====== Data supplied

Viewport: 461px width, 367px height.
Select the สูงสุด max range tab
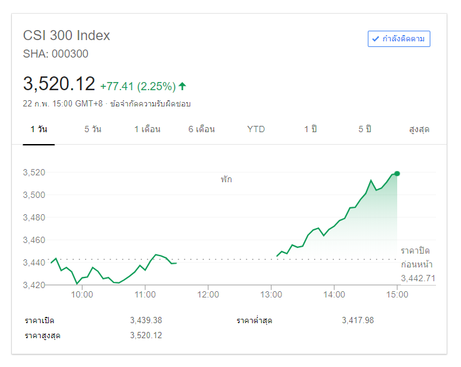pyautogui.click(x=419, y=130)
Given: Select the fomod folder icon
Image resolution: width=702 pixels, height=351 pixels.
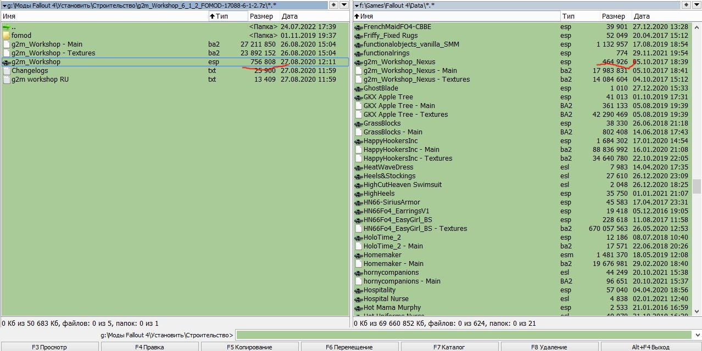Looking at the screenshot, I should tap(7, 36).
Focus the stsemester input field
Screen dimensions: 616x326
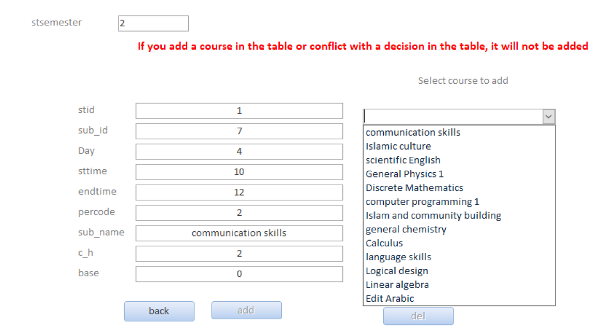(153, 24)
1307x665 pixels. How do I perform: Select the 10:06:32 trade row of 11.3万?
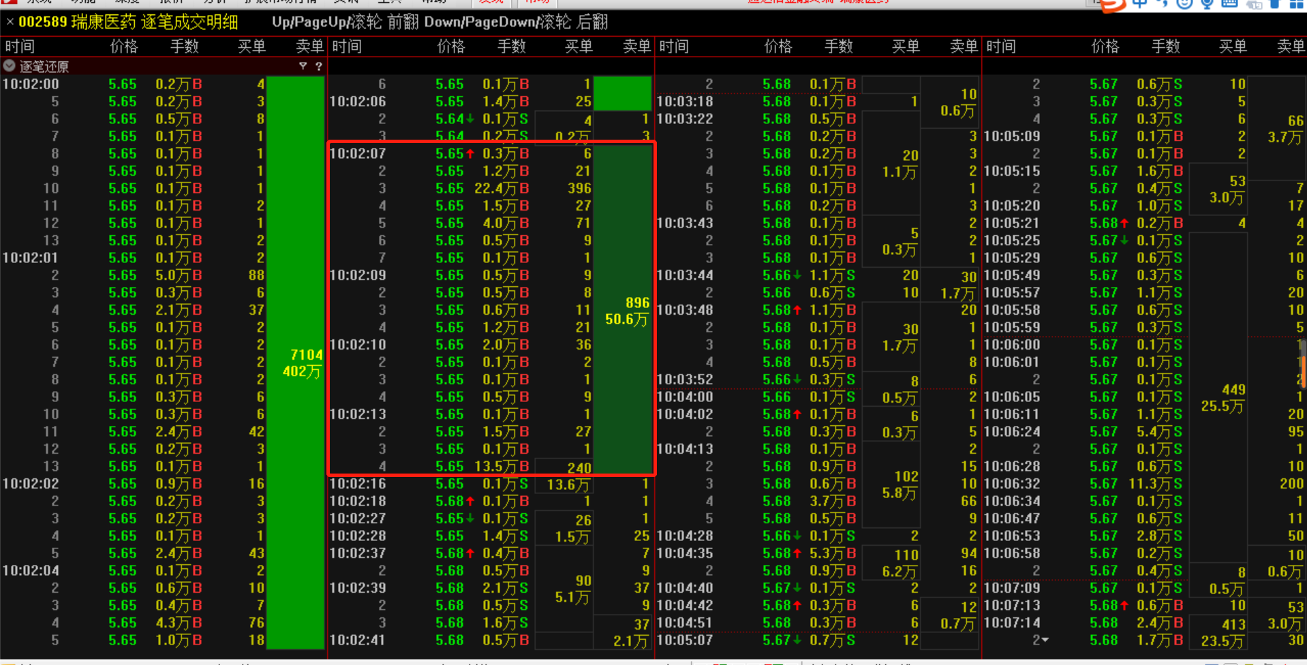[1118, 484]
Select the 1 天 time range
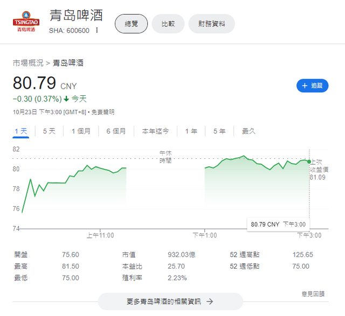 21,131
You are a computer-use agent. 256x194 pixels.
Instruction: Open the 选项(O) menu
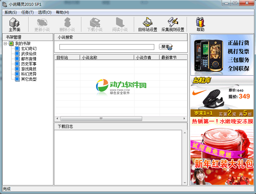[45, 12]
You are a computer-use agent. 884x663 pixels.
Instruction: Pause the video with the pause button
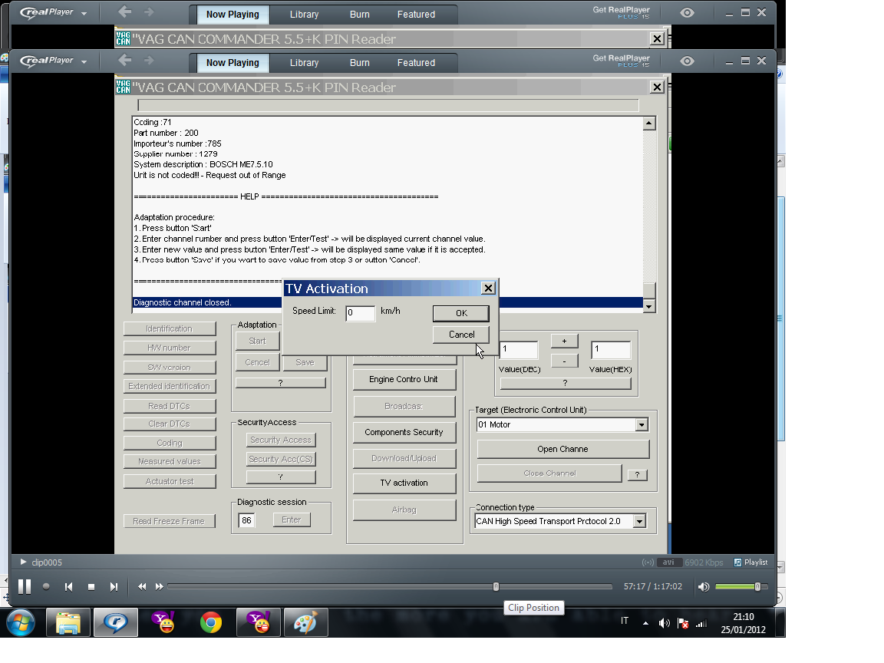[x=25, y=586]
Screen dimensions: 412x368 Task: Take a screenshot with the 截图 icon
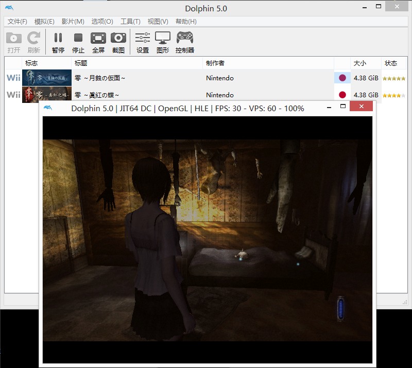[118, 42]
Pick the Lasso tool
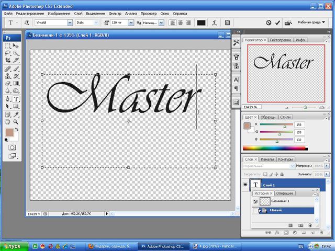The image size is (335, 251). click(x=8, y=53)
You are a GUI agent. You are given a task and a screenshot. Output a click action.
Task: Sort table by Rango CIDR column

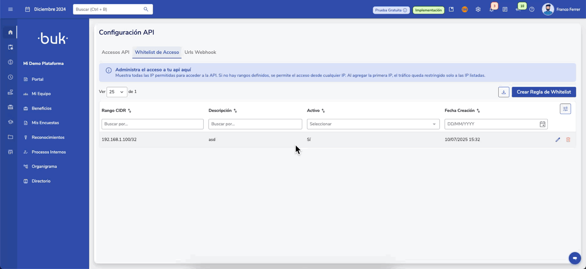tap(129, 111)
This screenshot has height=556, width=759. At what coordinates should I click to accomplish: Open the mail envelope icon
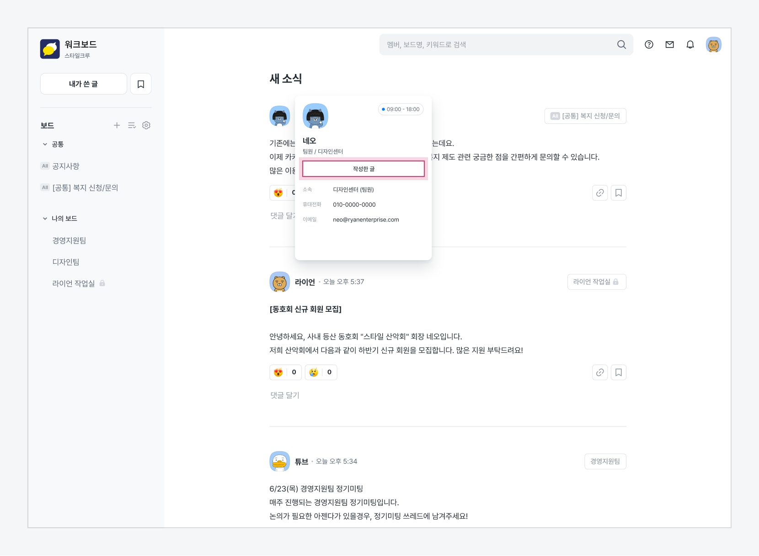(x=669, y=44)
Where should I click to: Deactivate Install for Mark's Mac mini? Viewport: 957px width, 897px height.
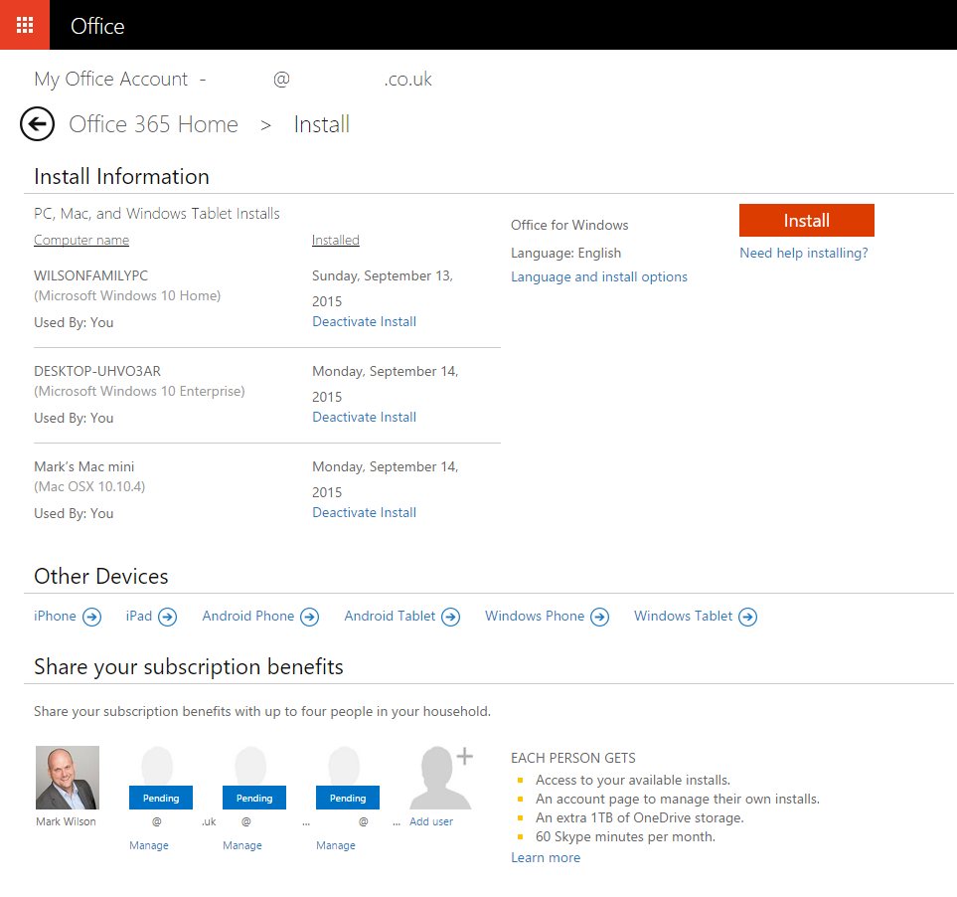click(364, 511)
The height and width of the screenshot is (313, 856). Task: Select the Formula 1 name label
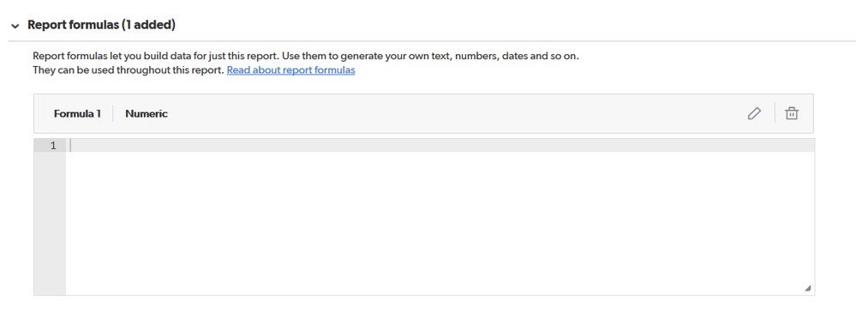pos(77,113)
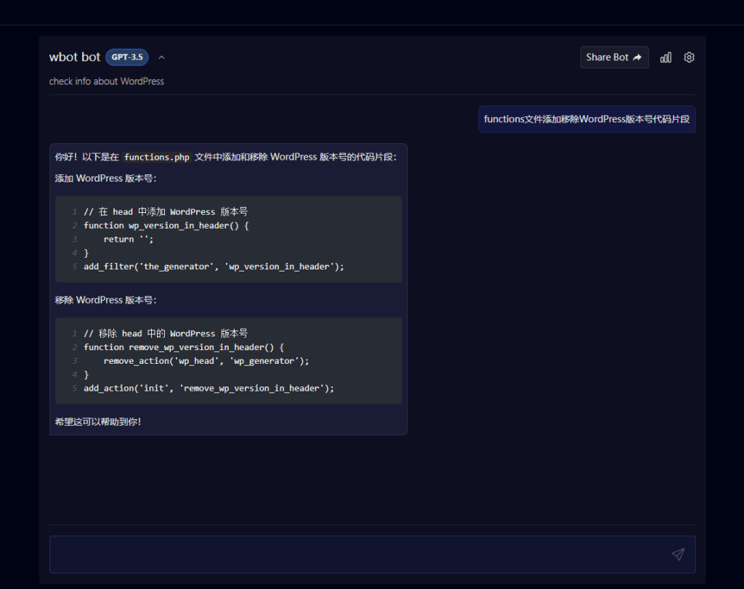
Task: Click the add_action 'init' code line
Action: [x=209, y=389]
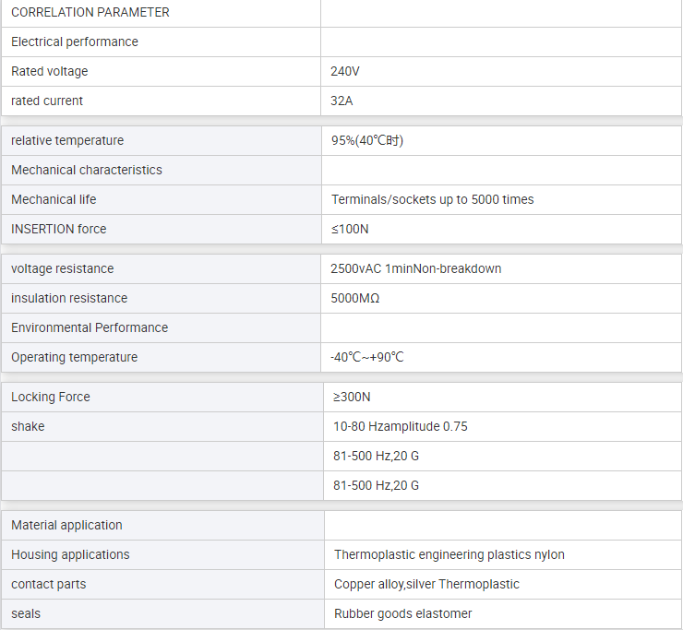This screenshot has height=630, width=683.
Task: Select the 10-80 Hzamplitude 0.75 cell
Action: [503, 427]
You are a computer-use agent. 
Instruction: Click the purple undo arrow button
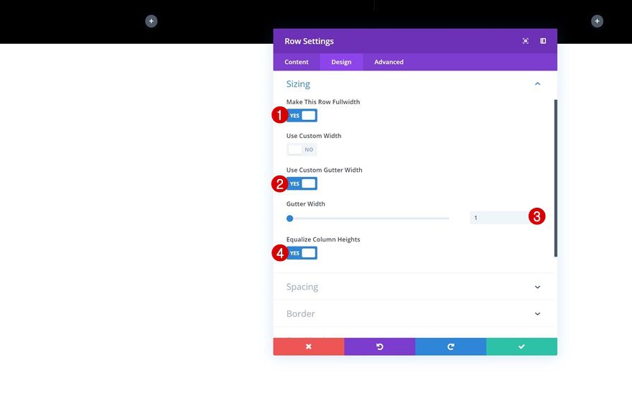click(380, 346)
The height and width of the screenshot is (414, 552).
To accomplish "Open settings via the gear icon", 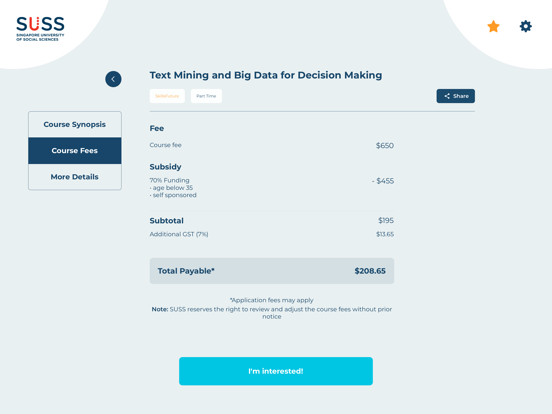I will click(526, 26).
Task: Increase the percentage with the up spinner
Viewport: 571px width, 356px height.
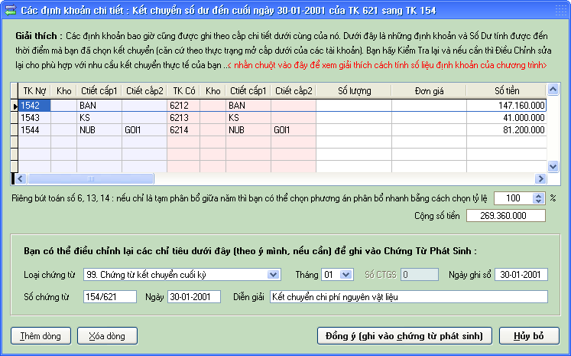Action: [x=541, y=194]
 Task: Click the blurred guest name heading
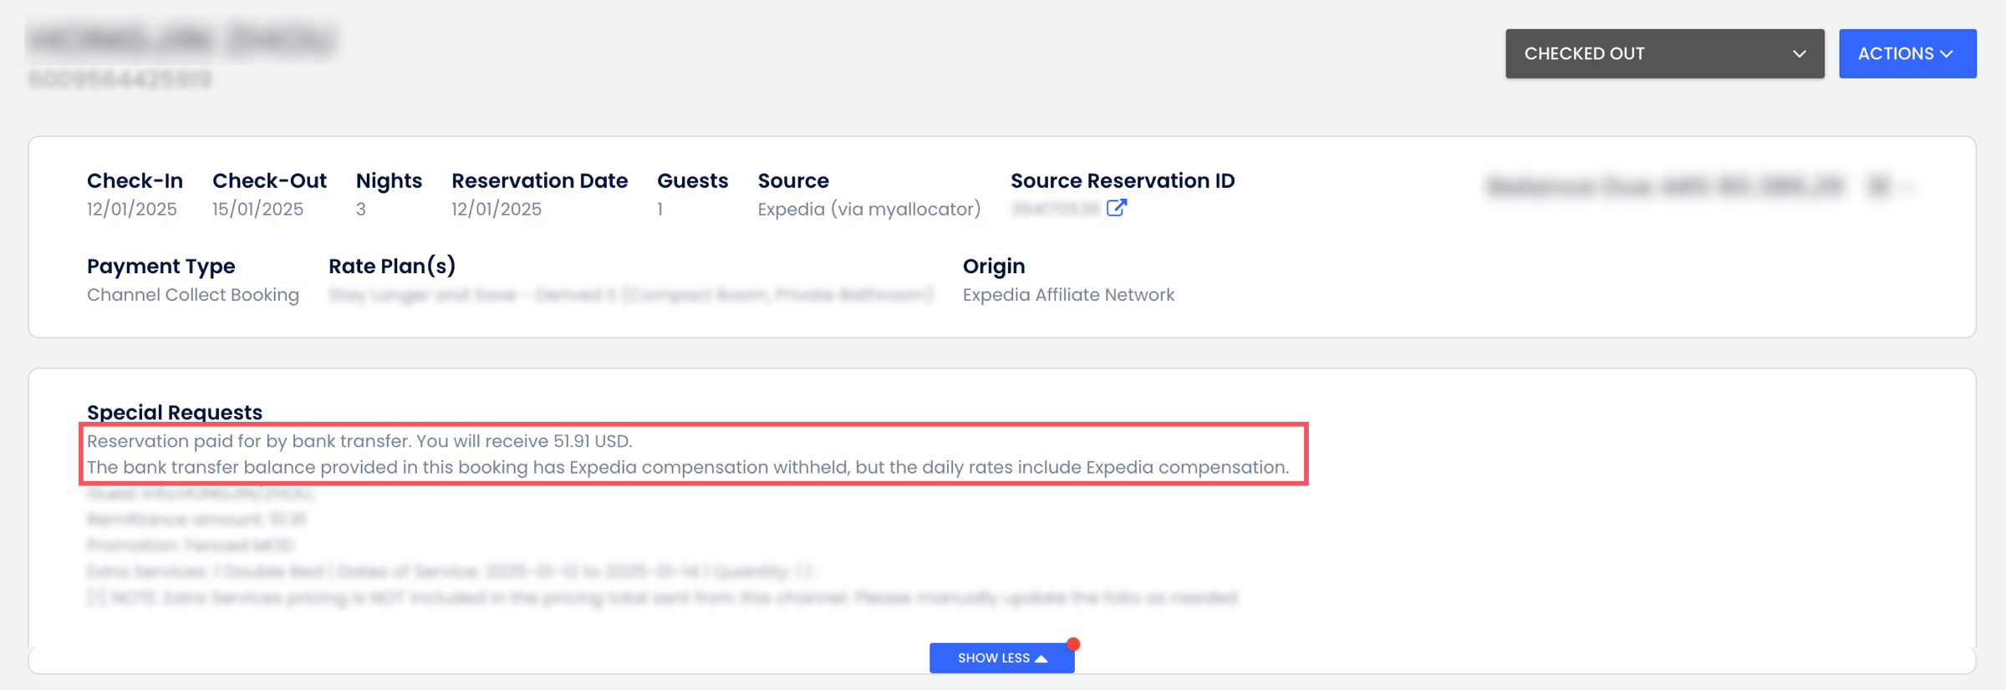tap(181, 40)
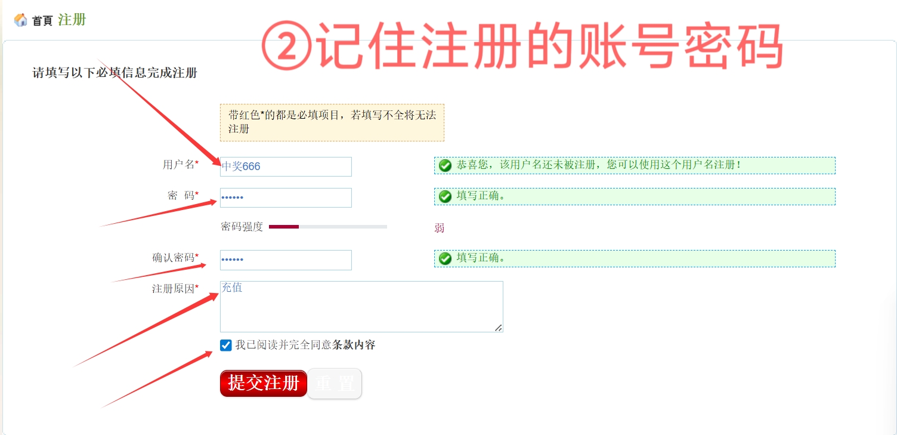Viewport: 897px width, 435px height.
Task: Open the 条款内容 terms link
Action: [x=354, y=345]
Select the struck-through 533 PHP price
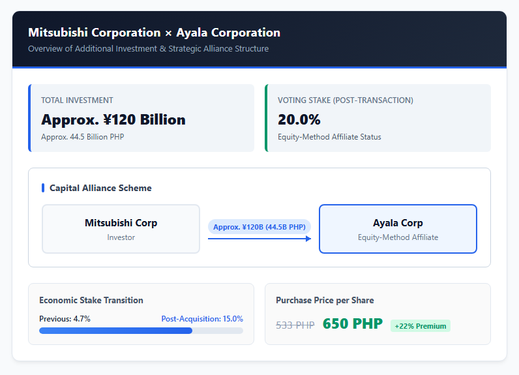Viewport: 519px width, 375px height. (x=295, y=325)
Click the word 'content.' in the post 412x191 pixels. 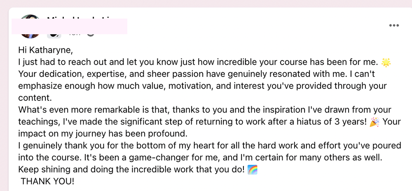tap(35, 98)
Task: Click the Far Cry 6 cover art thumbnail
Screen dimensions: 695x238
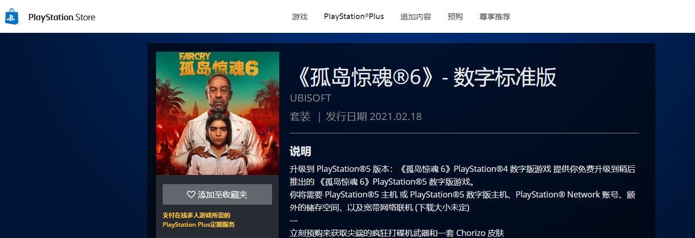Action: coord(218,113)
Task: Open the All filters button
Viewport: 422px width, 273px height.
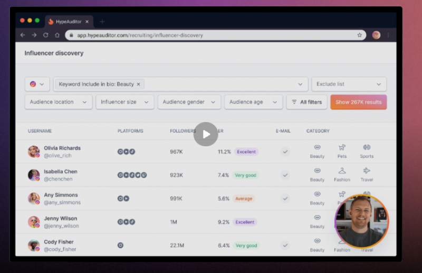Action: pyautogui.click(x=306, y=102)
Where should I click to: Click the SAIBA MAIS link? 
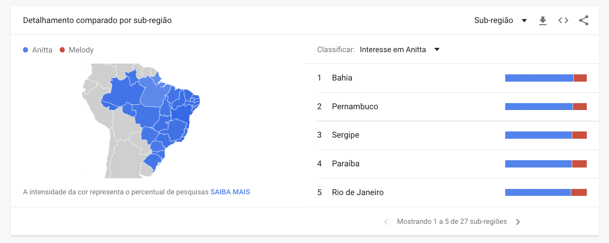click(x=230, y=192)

============

• _What needs to be done_: Would you restate word for word only the lines from the one containing "Where should I click to: Click" to the final line of the material, both ends included, without any pictures?

• _Solution_:
Where should I click to: Click the SAIBA MAIS link? 
click(x=230, y=192)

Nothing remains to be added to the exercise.